WebSideStory’s founder and first CEO, Blaise Barrelet, is also the co-founder and first CEO of Anametrix, and recruited Thorogood to the team initially as CMO last year. She attributes her promotion to CEO to recognition of marketing’s position in the company’s DNA.

However, Thorogood is adamant any CMO can be a successful CEO, whatever the sector. “Somebody who truly understands the end user, and has empathy for their needs, will make a more effective CEO and the company a more client-focused, agile one,” she said.

“As a business, your raison d’etre is to service your clients and if you understand their pain and have empathy for them, you’re going to be a more successful company. A marketer in many ways understands the journey from prospect to customer and the transition those customers go through, because we’re all about understanding our audience and the different segments involved.

“In my case, the fact that our target buyer is a marketer makes me an even better suited person; in many ways, we are targeting me.”

How to be a CEO

The key to being a CEO, whether you’re working for a private or public company, is recognising you are accountable to the shareholders, and that you have to make a company successful.

“You need to know what you’ve done, how that translates into revenue, profitability, market share and a lot of metrics that indicate success,” Thorogood said. “Unless you are actually thinking in those terms to begin with, in whatever job you’ve had, it’s difficult.

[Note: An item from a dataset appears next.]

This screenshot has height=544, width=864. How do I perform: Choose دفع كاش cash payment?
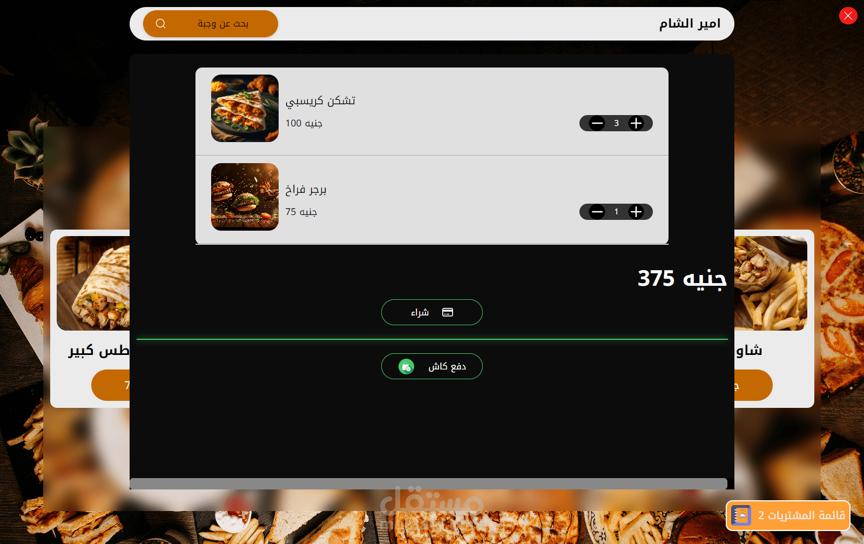tap(432, 366)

“I see a lot of CFOs become CEOs because they understand metrics. Unfortunately, many of them don’t understand the business. They know the numbers and that’s why they can switch from an automotive company to a retailer and then a food chain, and do a good job in all because it’s about accounting. They understand accountability and metrics and can easily transition into the role of being the person being accountable to shareholders.

“A good CEO needs to also understand their buyers as well as be accountable to the shareholders they are servicing. You need to work with two masters – the people who make you successful [buyers], and the people who helped you get there to begin with [shareholders/investors]. Successful CEOs can service both masters because they understand them and balance their accountability to both.”